Allein 1,15 Millionen Menschen besuchten seit 2015 diese Kurse. Die große Asylkrise – sie war eine Zäsur für die Kurse zur Integration. Vier Jahre danach findet ein strauchelndes System langsam wieder auf die Beine, sagen manche.

Andrea Herzog erinnert sich noch an ihre Kindheit. Sie erzählt von den vielen Nachkriegsflüchtlingen der jungen Bundesrepublik. In den Neunzigern erlebte sie, wie Menschen vor dem Krieg in Jugoslawien flohen. „Da gab es keine Angebote wie heute“, sagt sie. Die ältere Frau, selbst Lehrerin, begann 2015 ihren Sprachunterricht für Flüchtlinge. Deutschland sei mit dem System der Integrationskurse vorbildlich.

Aber Herzog sagt auch: Es sei ein Unterschied, ob ein Mensch in Spanien die Realschule besucht hat und dann Deutsch lernt, oder ob jemand von Land zu Land geflohen ist und erst mal das Alphabet lernen muss.

Vor 2015 waren in den Klassenzimmern Spätaussiedler aus Ex-Ostblockstaaten oder Migranten vom Balkan, Arbeiter aus Polen, Spanien oder Portugal, Neudeutsche aus Ghana oder England, manche hatten Deutsche geheiratet, andere kamen zur Arbeit. Jetzt sitzen in den Kursen viele Syrer, aber auch Menschen aus Eritrea, Iran, Somalia und Irak. Einige haben in ihrer Heimat keinen Schulabschluss.

Die Trends zeigen sich auch in den Ergebnissen. Auf Nachfrage unserer Redaktion hält das Bundesamt fest, dass knapp die Hälfte aller Teilnehmenden das anvisierte Sprachniveau B1 nicht schafft. Wer B1 hat, kann sich „einfach und zusammenhängend über vertraute Themen und persönliche Interessengebiete äußern“. Immerhin ein Drittel erreicht noch das niedrigere Level A2 und „kann mit einfachen Mitteln die eigene Herkunft“ und „die direkte Umgebung“ beschreiben.

Deutschland muss deutlich mehr Menschen erst einmal das Alphabet beibringen, bevor sie Deutsch lernen können. Die Anzahl der „Alphabetisierungskurse“ ging nach Angaben des Bamf „erheblich“ nach oben.
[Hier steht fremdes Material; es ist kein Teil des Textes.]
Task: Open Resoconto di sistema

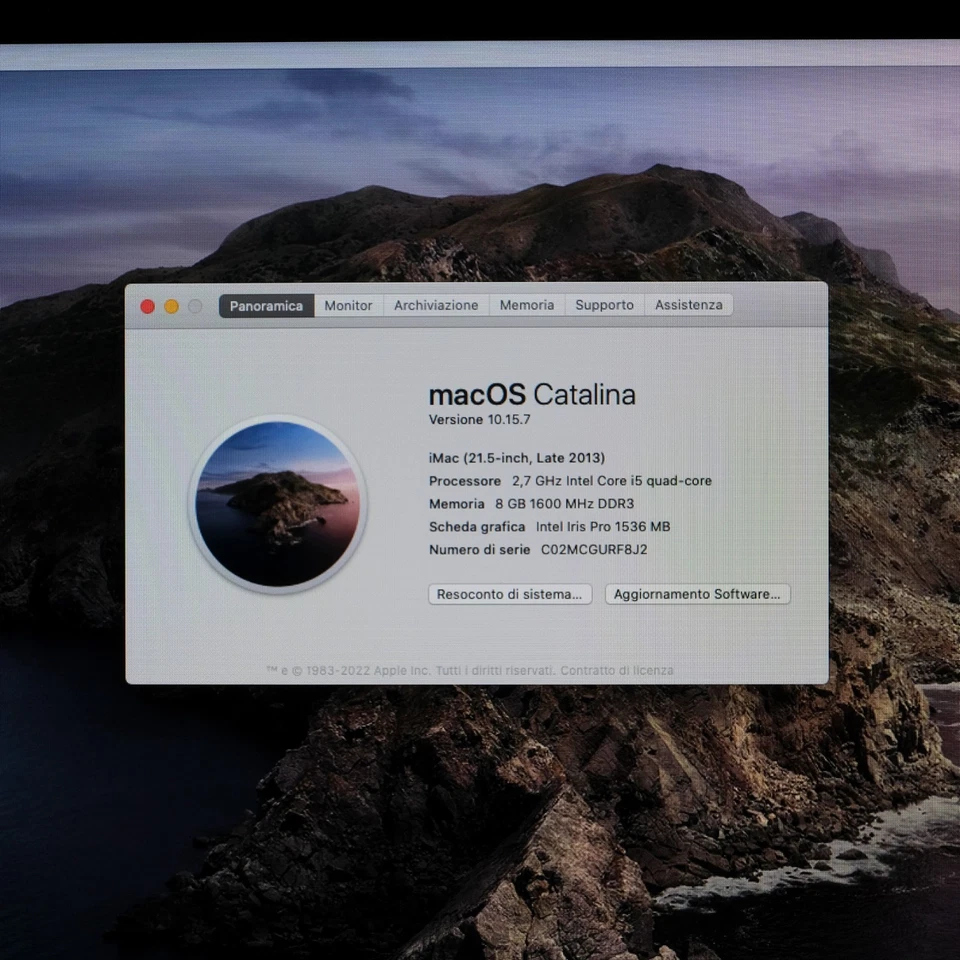Action: pyautogui.click(x=510, y=594)
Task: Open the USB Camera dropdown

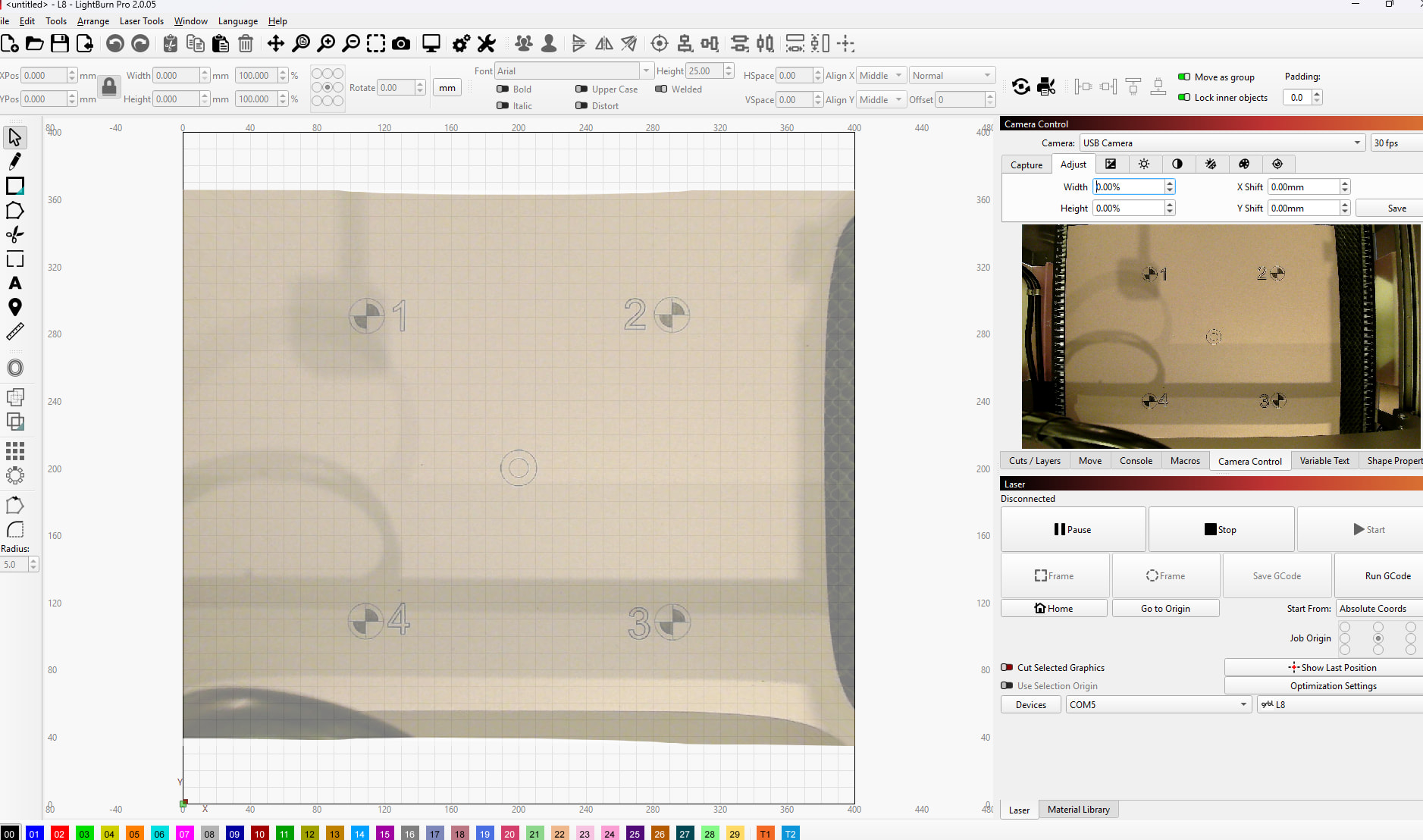Action: click(1222, 143)
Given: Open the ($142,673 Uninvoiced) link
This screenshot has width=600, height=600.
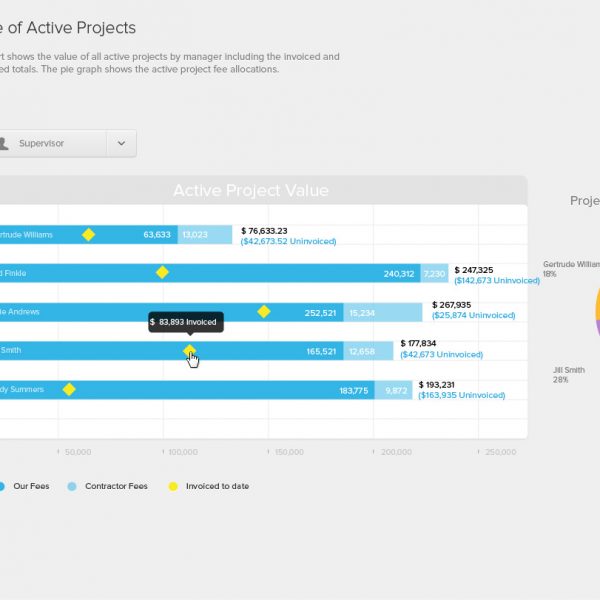Looking at the screenshot, I should (496, 281).
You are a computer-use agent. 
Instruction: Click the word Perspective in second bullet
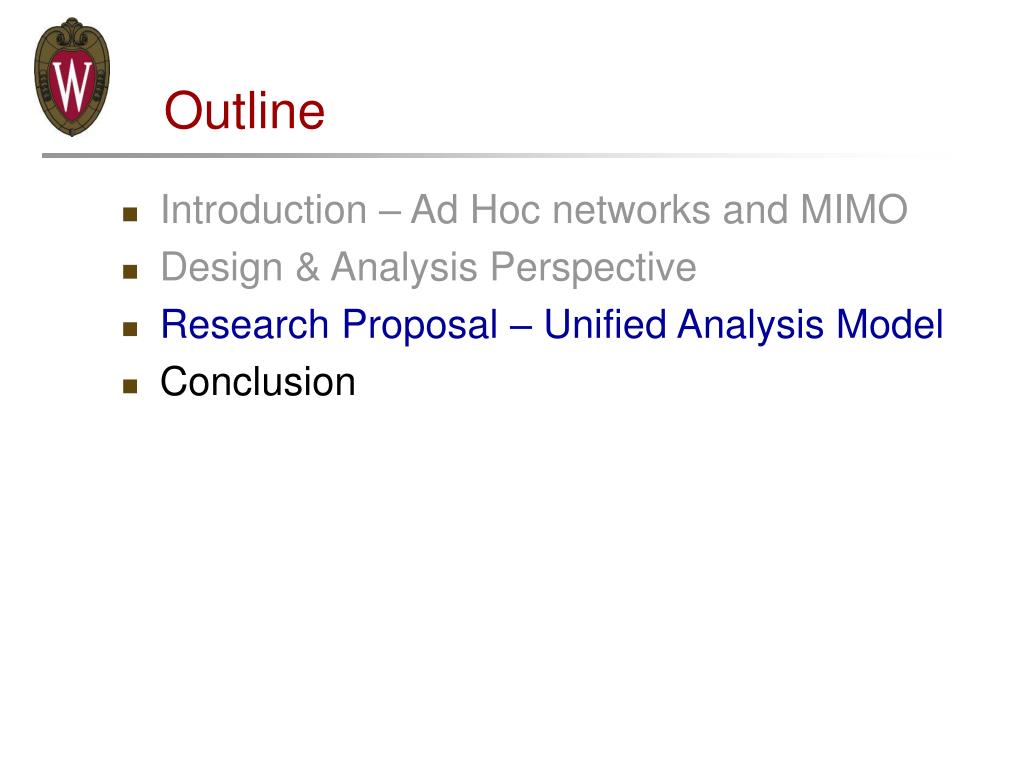point(594,269)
Dieser Integrationskurs geht über 1300 Unterrichtsstunden, noch einmal 300 länger als die regulären Kurse. Zwar erreichte 2018 laut Bamf knapp die Hälfte nach dem Kurs das Niveau A2 und 17 Prozent das bessere B1. Aber das Bamf schreibt auch, dass die Teilnehmer selbst nach den 1300 Stunden in der Regel „nicht genauso schnell und flüssig schreiben“ wie andere Zuwanderer und Geflüchtete.

Kay Sulk von den deutschen Volkshochschulen, einer der Hauptanbieter von Kursen, sagt: „Wir brauchen an manchen Stellen nur etwas mehr pädagogischen Fokus und Gelassenheit.“ Mit der Gelassenheit sei es aber vorbei, seitdem Horst Seehofer Innenminister ist, sagt ein Bamf-Mitarbeiter. „Die Kontrolldichte wurde ohne Ende erhöht.“ 2018 kontrollierte das Bamf nach eigenen Angaben 4148-mal die Kursanbieter.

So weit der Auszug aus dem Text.